We had a very comprehensive test spec, including “disturb tests”. I don’t remember all of the details this much later, but I know that there were tests that wrote a wordline, pounded on its neighbours for some number of cycles, then went back to see if that wordline properly retained its data. That sounds to me like this new attack, and we used to test for it, because at least at the time there were specific defects that caused bits to be sensitive.

That said, we were a high-end memory shop, selling high-spec memory. I know that many memory shops weren’t nearly as thorough with their testing as we were. I’ve also been out of standalone memory for quite a while, so I have no idea how things have changed.

Come to think of it, I had a colleague who is still in memory design at a different company. I need to ask him.

Russtopia March 11, 2015 1:01 PM

I found this attack really interested because it answered a 20-year-old question for me… I was working on my undergrad project, designing a minimal realtime micro-kernel (workalike of OS-9 from first principles..)

My kernel was to the point where it had started the ‘tick’ handler (main OS clock). Nothing else — and I mean NOTHING — was running in the system at this point, so the system was just entering the IRQ handler, incrementing the global tick count, then exiting. My system was rebooting after an exact interval (120 sec or thereabouts). I found that doing two (logically) useless XOR operations with $55555555/$aaaaaaaa constants made the reboot go away. I figured at the time there must have been some cumulative issue with the RAM being accessed so tightly with no variation, and the XORs ‘exercised’ the bus somehow to dissipate the effect. I had no idea it had a name though.

Of course once the kernel was doing other things, like spawning processes and outputting boot messages to the console, the tick handler wasn’t the only thing running, and I could remove those XOR operations.

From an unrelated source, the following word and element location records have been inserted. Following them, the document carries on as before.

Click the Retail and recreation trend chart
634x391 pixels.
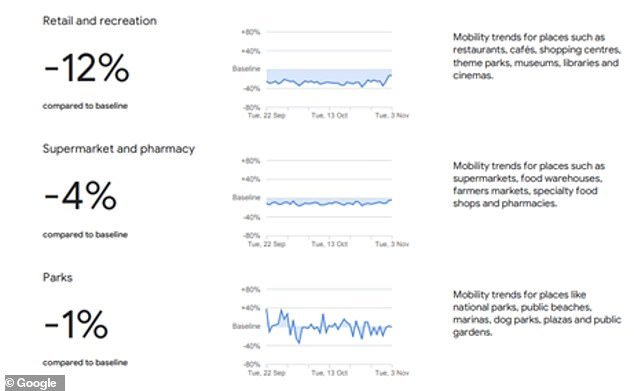coord(321,73)
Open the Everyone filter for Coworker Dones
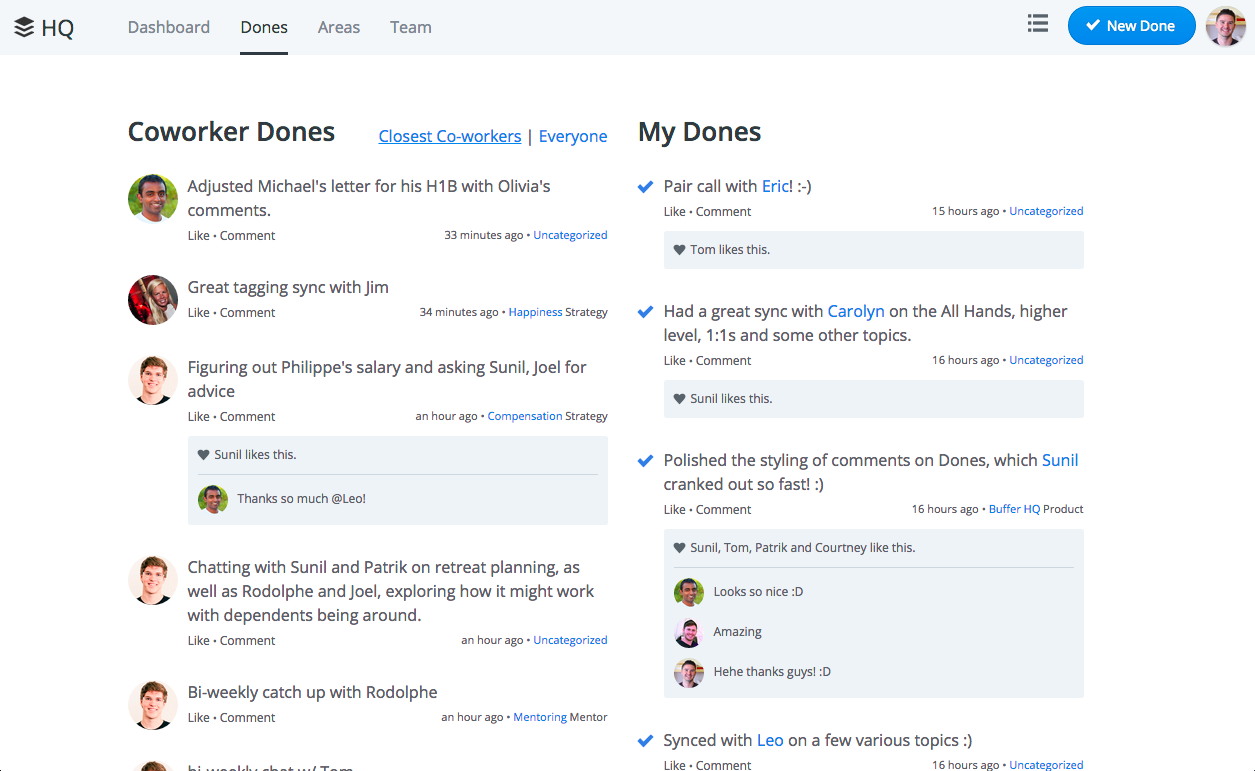 click(x=572, y=136)
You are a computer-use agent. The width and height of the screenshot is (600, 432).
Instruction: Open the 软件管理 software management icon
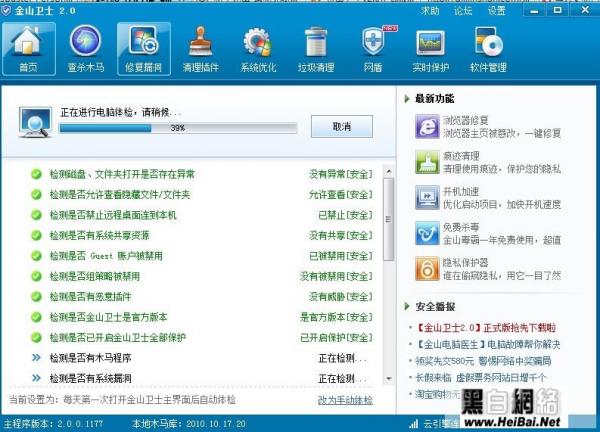pyautogui.click(x=489, y=48)
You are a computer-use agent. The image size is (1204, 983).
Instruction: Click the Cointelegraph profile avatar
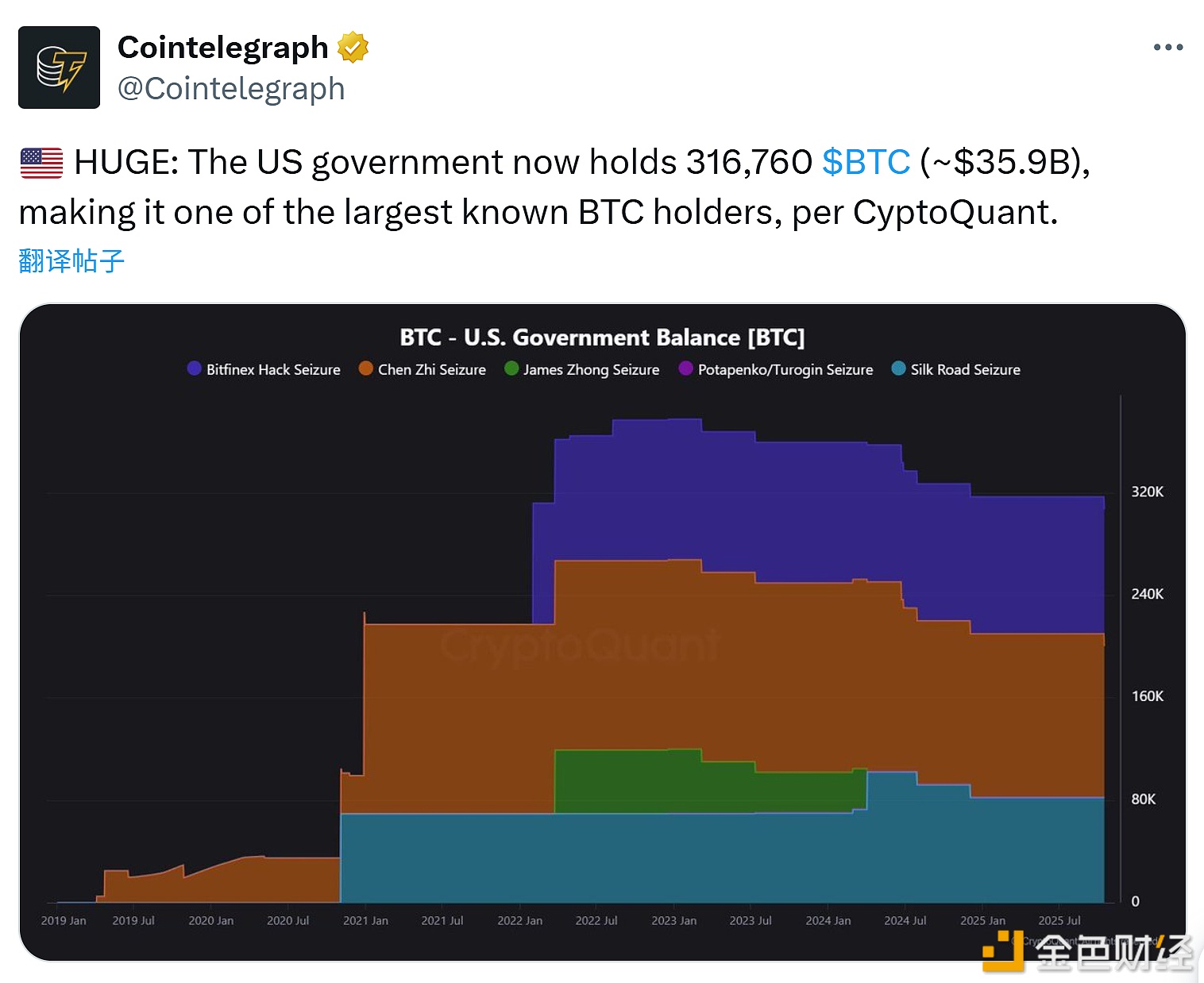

merino March 11, 2015 1:51 PM

OT: the UK’s foreign minister expresses his disappointment at the fact that the Snowden revelations haven’t fizzled out on their own. “Time to move on”, he has decided. And to demonstrate how noble his intentions are and how in touch he is with his people, he reassures us by announcing a new set of measures that will give the GCHQ “the powers they need” to take care of our concerns. In the context of modern UK politics, that undoubtedly means that anyone who is concerned will be identified and taken care of. I am so relieved the GCHQ will finally solve that “lack of power” problem that had us all so concerned.

albert March 11, 2015 3:15 PM

@vas pup
This attack illustrates to need to avoid knee-jerk reactions. The Madison incident is quite different than Ferguson, etc. Wisconsin has a special state commission to investigate police shooting incidents. The Madison chief of police immediately visited the family. The mayor immediately offered consolation to the family. The attackers either didn’t know this (ignorant idiots) or didn’t care (reckless endangerment). The most that can be done is to wait for the facts to be brought out. There is a good chance that can happen. Disabling police communications is a stupid and dangerous thing to do.
.
The perps may find their sorry asses being dragged into court. How ironic.
.

albert March 11, 2015 3:42 PM

@merino
It does appear that Snowden is quite a burr under the saddle of the UK politicians. Kinda make you wonder what else he might come up with.
.
Hammonds background is interesting indeed. He’s a poster-boy for Conservatives with a capital ‘C’. He’s worth at least $11M. This make me lean towards the idea that he actually believes all the malarky he puts out. If he doesn’t (and it’s hard to see how he doesn’t know what’s really happening, given his position), then he’s lying. He’s a douchebag either way.
.
I notice he brings up the Russia bogeyman: “… including a heightened risk from Russia requiring the recruitment of more Russian-speakers to the intelligence agencies….”. NATO-FUD. The UK always marches to the beat of the US drum.
.
The US State Dept is the biggest threat to UK stability, and by extension, other NATO countries. When, if ever, will they wake up?
.

Pigbots March 11, 2015 3:43 PM

Quite different than Ferguson? Unless the killer cop is prosecuted and convicted, it’s exactly the same.

And the furious diversion is telling. Script kiddies are ‘perps,’ but not killer cops. ‘Reckless endangerment,’ not killer cops. I call pigbot.

Pigbots March 11, 2015 4:45 PM

Ooh, a commission. Consolation! Guess it’s even-Steven with the killer pig. Talk about anything but police impunity for extra-judicial killing, classic pigbot. And you wonder why everybody hates pigs.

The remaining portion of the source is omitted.